Then we were above the interlocking square blocks of the modern centre. Flying very slowly now, we were able to look down on the ordered grid of buildings and peer into the long, dark canyons of George Street, St Vincent Street, Ingram Street and Argyle Street.

black and white view from above showing city buildings set out in a grid pattern

George Square and Central Glasgow, 1927

colour view from above showing city laid out in a grid shape

George Square and Central Glasgow, 2015

The City of the Future

The sun emerged, striking the white faces of tower blocks and producing a powerful glare. For an instant they seemed lit up like beacons, signalling to each other from across Glasgow – from Townhead to Maryhill; from Maryhill to Anniesland; from Anniesland south over the river to Cardonald.

But we were on the hunt for a much older tower. Scotland’s first ever skyscraper.

Now we were hovering over Bellahouston Park. Exactly 80 years ago, 170 acres of its wide open green spaces were transformed into a whole new mini-city, a city of the future, built from scratch in just 14 months.

Photo of Bellahouston Park in 1938 mapped onto a modern view from the helicopter

Photo of Bellahouston Park in 1938 mapped onto a modern view from the helicopter

Between May and October 1938, the park was covered with custom built walkways, ornamental lakes, fountains, cafes, restaurants and bandstands.
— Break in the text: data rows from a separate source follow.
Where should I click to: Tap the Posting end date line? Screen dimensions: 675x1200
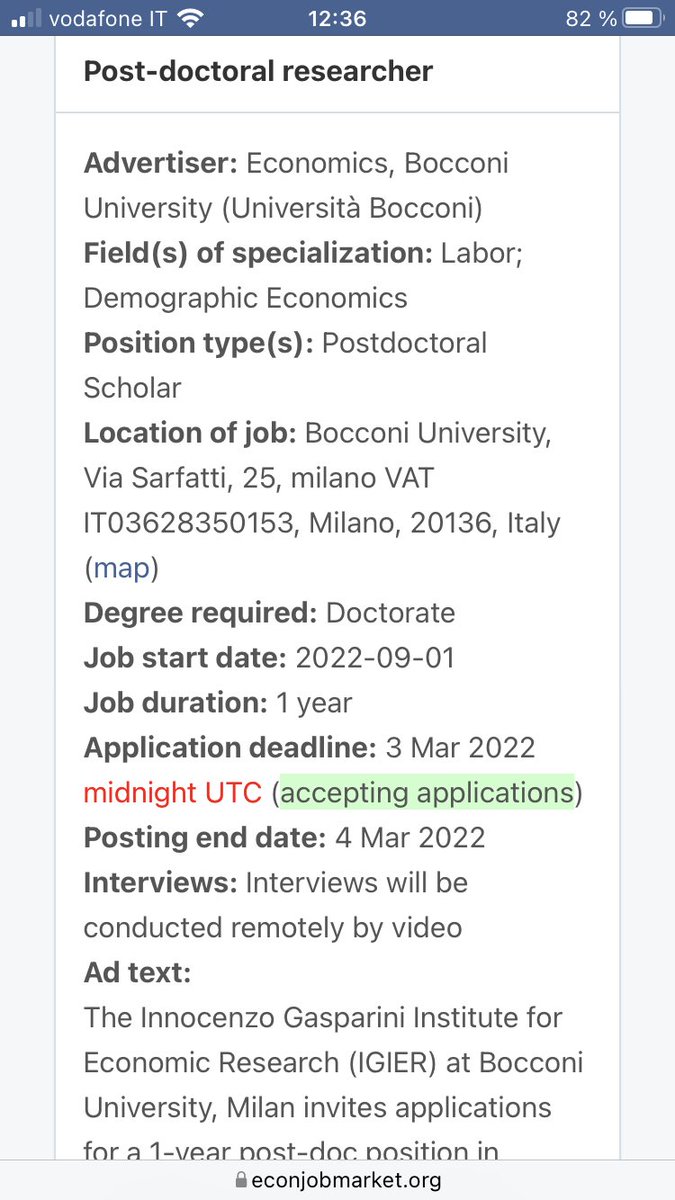click(284, 838)
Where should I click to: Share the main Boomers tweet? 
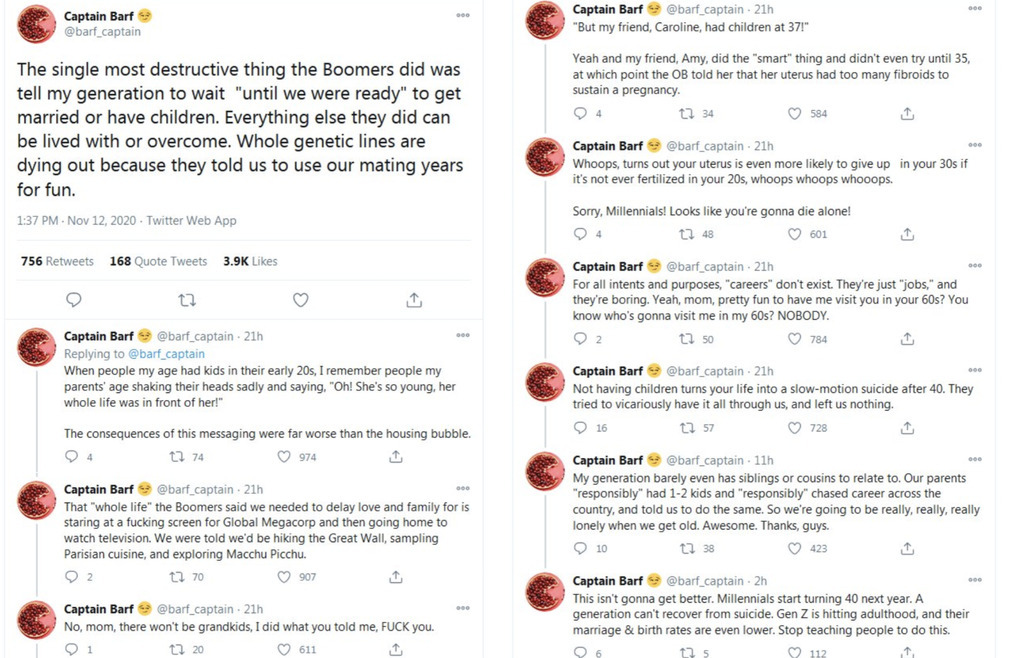point(413,300)
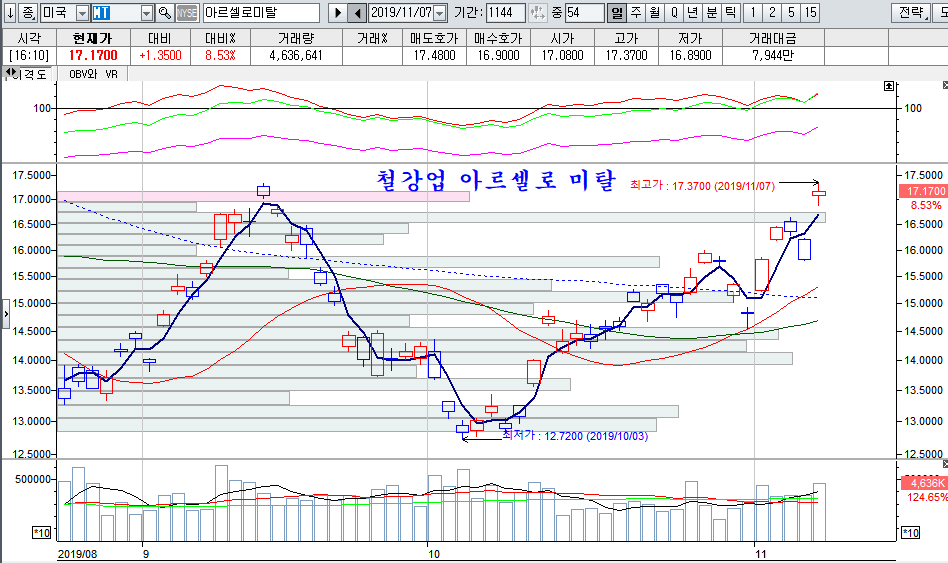Switch to weekly (주) chart period
The height and width of the screenshot is (563, 948).
tap(635, 13)
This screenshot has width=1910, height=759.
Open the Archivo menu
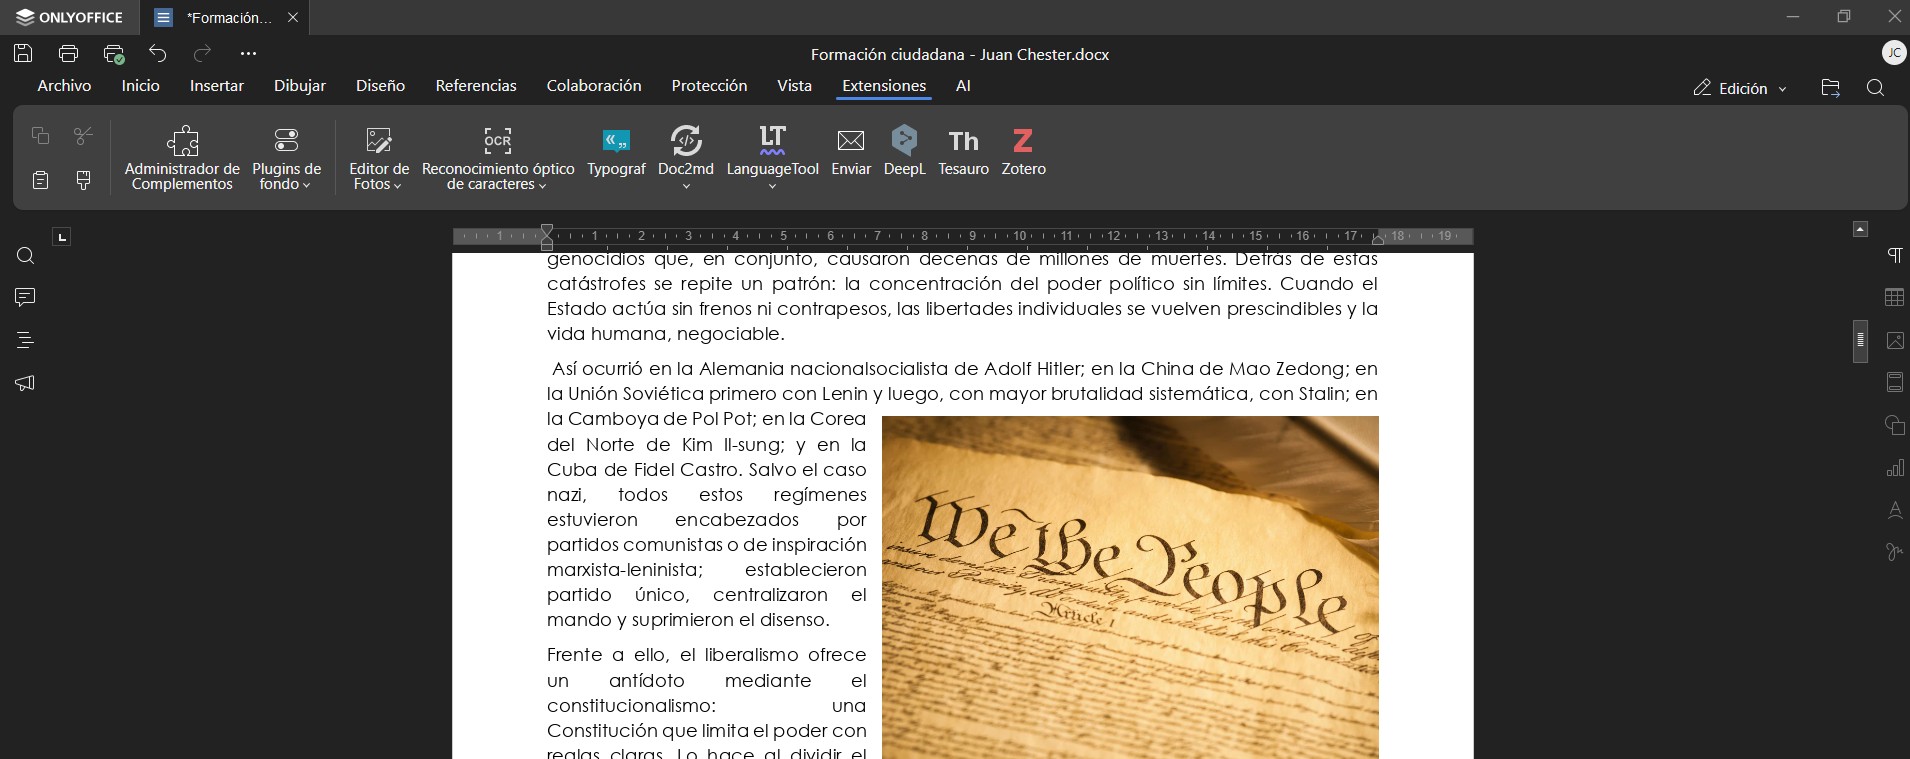tap(64, 86)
Huge palaces were dedicated to all aspects of manufacturing – displays of everything from ships, steam engines and cranes to sewing machines, carpets, furniture, fabrics, knitwear and pottery.

It was called the ‘Empire Exhibition’ and over six months it invited a staggering twelve and a half million people through its gates.
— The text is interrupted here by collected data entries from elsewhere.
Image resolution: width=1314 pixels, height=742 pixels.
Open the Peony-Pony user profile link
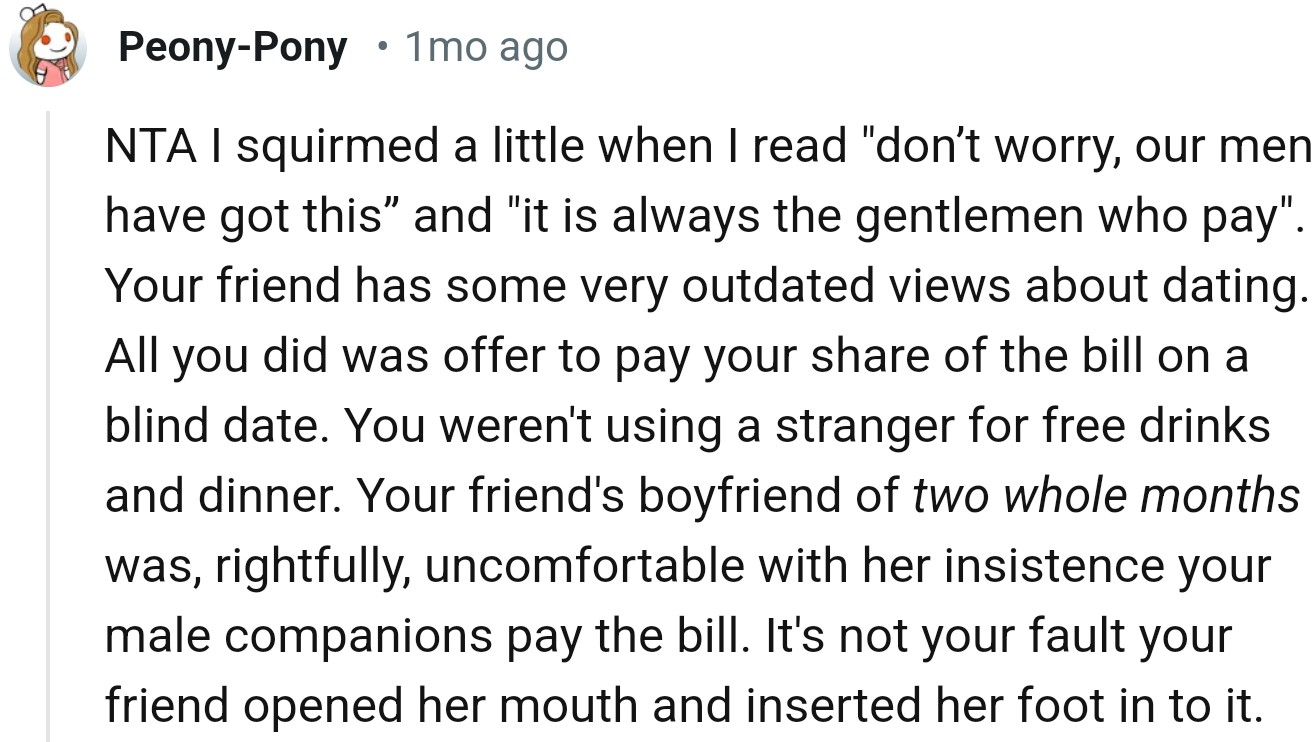pos(232,47)
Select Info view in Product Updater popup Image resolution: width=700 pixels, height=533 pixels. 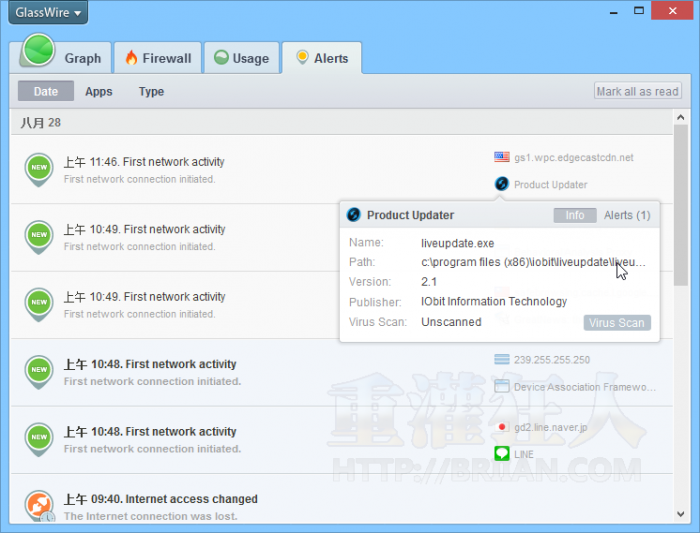[574, 215]
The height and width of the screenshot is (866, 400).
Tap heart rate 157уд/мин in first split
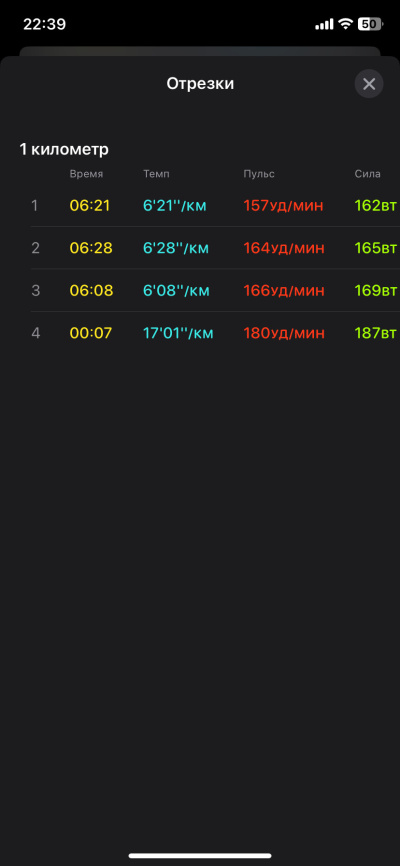283,205
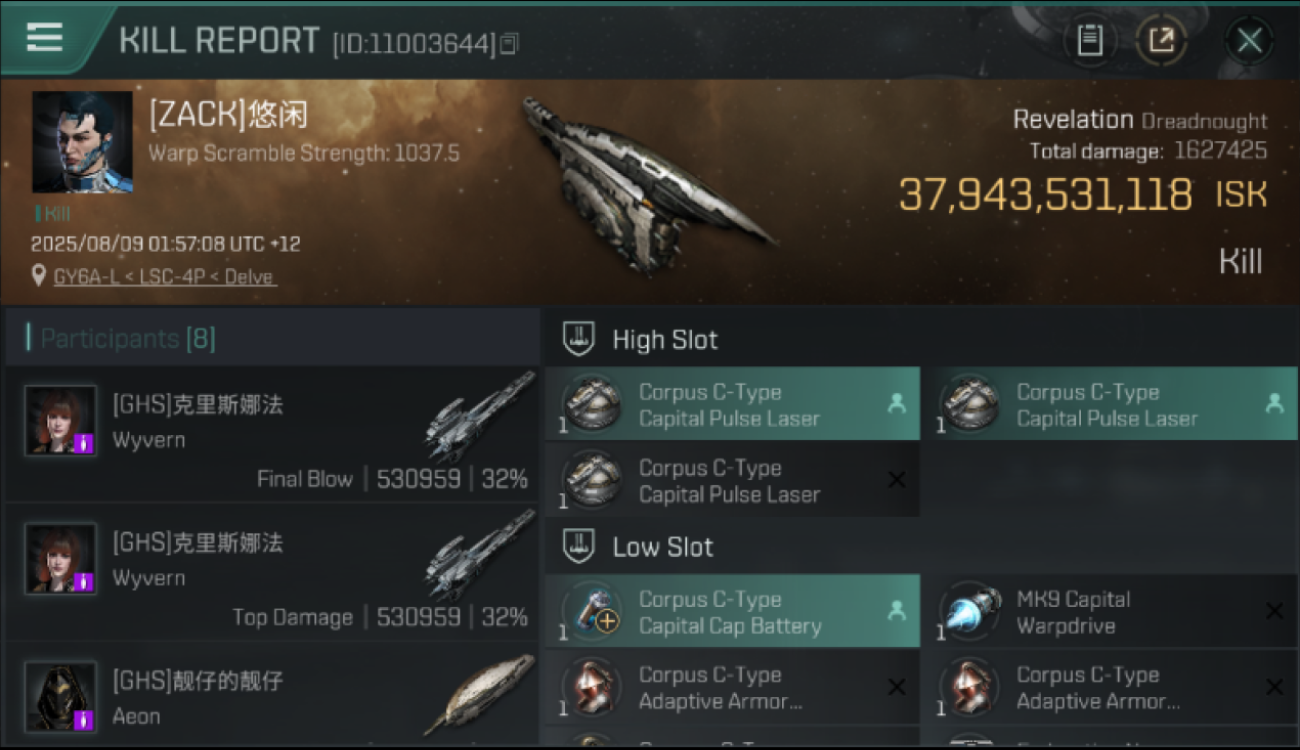Select first Corpus C-Type Capital Pulse Laser
The image size is (1300, 750).
733,404
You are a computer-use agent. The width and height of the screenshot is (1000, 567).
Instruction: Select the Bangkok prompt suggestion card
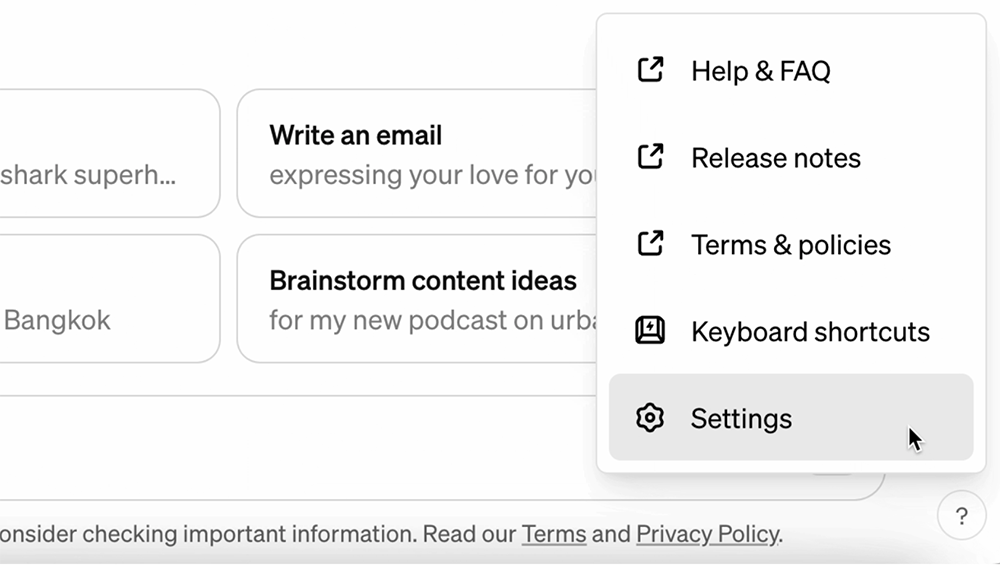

Scotland’s First Skyscraper

The astonishing centrepiece of the exhibition was visible from almost anywhere in the city – a 300-foot-tall, pencil thin, aluminium clad skyscraper – dubbed the ‘Tower of Empire’.

The three balconies at its summit were capable of taking up to six hundred visitors at any one time, and from the top views stretched out some eighty miles in every direction. Here was a startling symbol of a new Scotland, raised up to look down on the old one.

black and white view of scotland's first skyscraper from above with cityscape in background

‘The Tower of Empire’ in 1938. Over a million people travelled to the top of this tower using its two express elevators.

Glasgow’s Lord Provost hailed the Tower and the exhibition as showing ‘a finer and more colourful way of living’, a future ‘without drabness and greyness’. But when the gates finally closed at midnight on 29 October 1938, almost everything was dismantled.

The tower was built to last – designed to be a new icon of the modern Glasgow skyline. But within a year it too was demolished, out of fear that its great height would attract German bombers. Today, even its foundations are overgrown by the trees on Ibrox Hill.

The city of the future was gone. But not forgotten, and not for good.

‘Scotland must plan, or disintegrate’

In the aftermath of the Second World War, the world was in desperate need of planners. Scotland’s cities were seen as things of the past, ill-equipped to deal with the demands of the present, let alone the future. As the architect John Wilson put it, ‘Scotland must plan or disintegrate’.

There was an urgent need to look at the country in its entirety, assess every inch of land. The best way to do it was from the air.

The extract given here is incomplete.